Climate change: a conversation on interconnected risks

Interconnected people

This is part of a Twitter conversation with Chris Parker, a UK hydrologist who specializes in climate hazards and climate impacts, on Jan 1, 2022.

Chris Parker @HyperHydr0

I often wonder how many possible climate hazards, impacts or risks there are that no one has either experienced, observed or thought possible. Given the events of the past 12 months it would be good to have some ideas so at least we are not totally blindsided if and when they occur.

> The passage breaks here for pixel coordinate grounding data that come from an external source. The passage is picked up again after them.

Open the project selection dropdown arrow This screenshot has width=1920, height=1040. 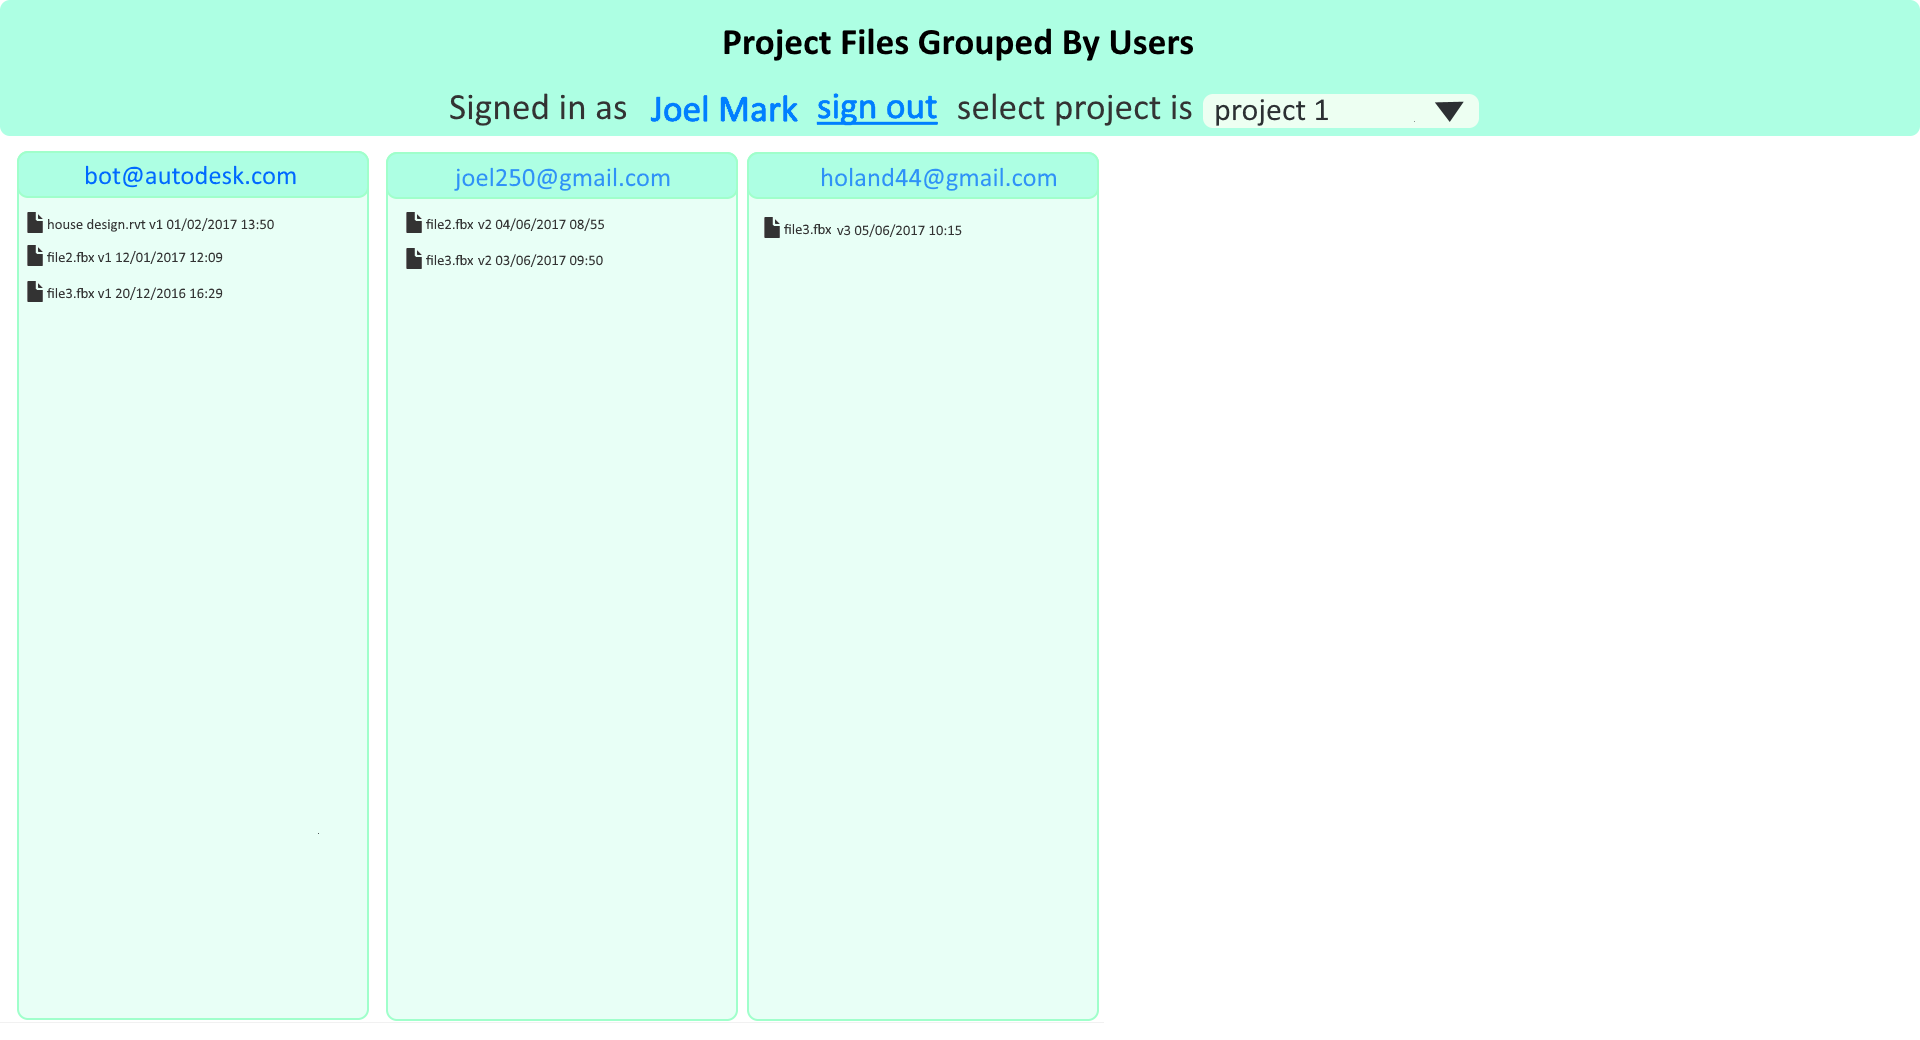1449,111
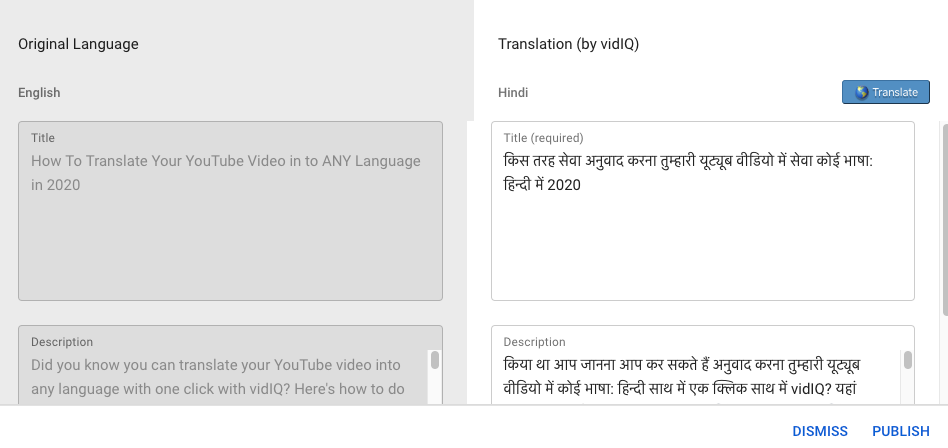The height and width of the screenshot is (448, 948).
Task: Click the Translation (by vidIQ) heading
Action: (x=568, y=44)
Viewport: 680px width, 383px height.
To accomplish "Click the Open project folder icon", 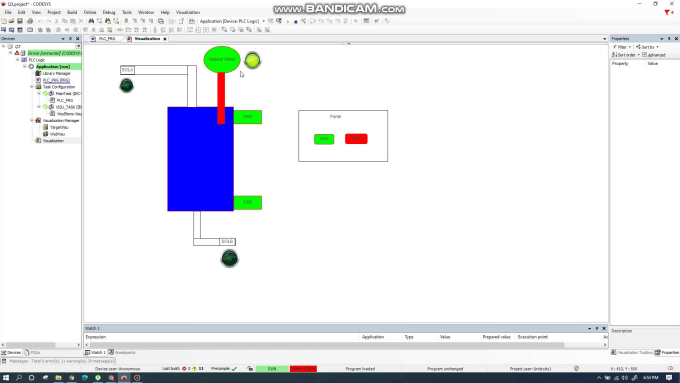I will (11, 21).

Deirdre Des Jardins @flowinguphill

I think the risk that we aren’t looking at are the cumulative impacts on our society of multiple disasters. We’re already seeing some major, societal level impacts of COVID-19.

Chris Parker

Compound, concurrent and cascading risks are certainly areas of active research but the interconnected nature means it is very challenging.

Deirdre Des Jardins

I did research in complex systems theory at the Santa Fe Institute in the 1990s. One of the things that defines a system at a phase transition is instability at all scales, from micro to global. And I think our society is starting to experience that kind of instability.

On the most micro scale, it is neuropsychological responses to the existential threats posed by climate change, and activation of fear and anger. This could translate to increasing tribal bias and affective polarization between subgroups. They are the building blocks of society.

Chris Parker

Yes, I think COVID-19 has certainly highlighted this, if it wasn’t already obvious from climate discourse.

Further reading

Boxell, L., Gentzkow, M. & Shapiro, J. 2020. “Cross-Country Trends in Affective Polarization.” National Bureau of Economic Research, Working Paper No. 26669. Jan 2020.

Clark, C., Liu, B. Winegard, B., & Ditto, P. 2019. ‘”Tribalism is human nature.” Current directions in psychological science., 28(6).

Pescaroli, G., Alexander, D. 2018. Understanding Compound, Interconnected, Interacting, and Cascading Risks: A Holistic Framework. Risk analysis, 38(11).

Renström EA, Bäck H. 2021. Emotions during the Covid-19 pandemic: Fear, anxiety, and anger as mediators between threats and policy support and political actions. J Appl Soc Psychol. August 2021, 51(8).

Taylor, S. 2020. Anxiety disorders, climate change, and the challenges ahead: Introduction to the special issue. Journal of Anxiety Disorders, 76.